Provided records Start Marker

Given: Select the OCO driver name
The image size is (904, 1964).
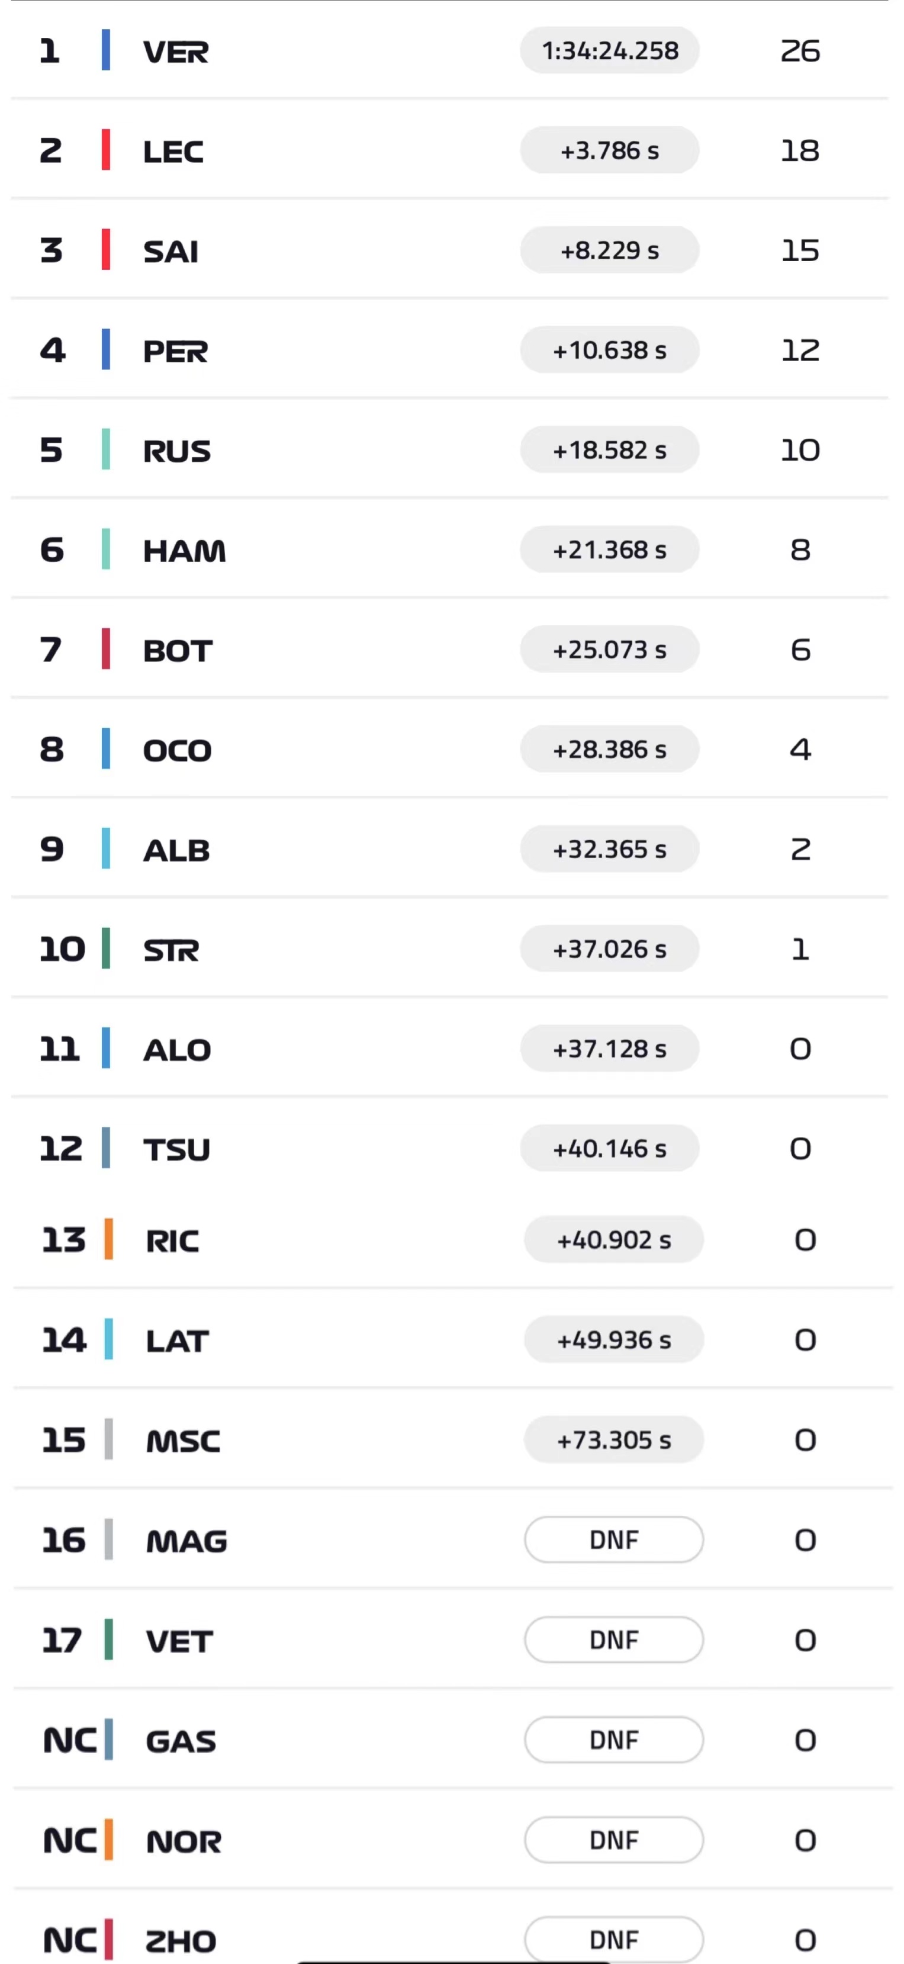Looking at the screenshot, I should coord(177,750).
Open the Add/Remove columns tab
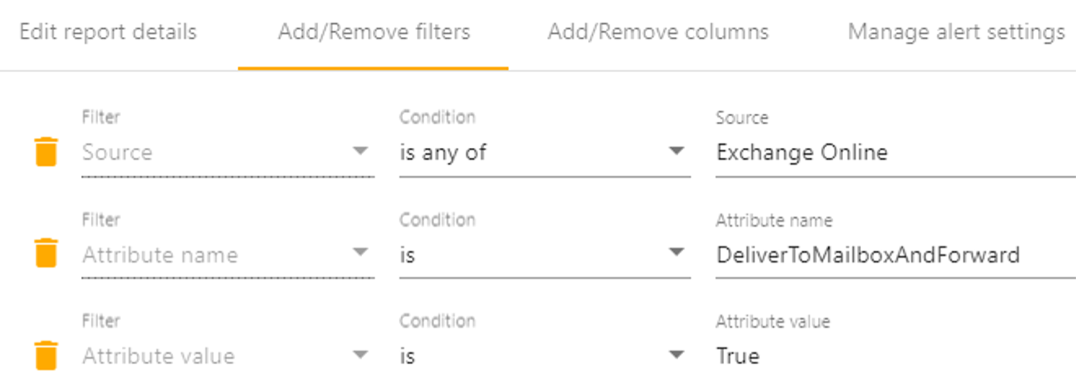 [x=658, y=33]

Provided records End Marker

* Required work:
Please reproduce the entries above line by line, exactly, leaving out each image.

* Solution to this exercise:
Given: Select the OCO driver name
The image size is (904, 1964).
Looking at the screenshot, I should coord(177,750).
Open the Add/Remove columns tab
 [x=658, y=33]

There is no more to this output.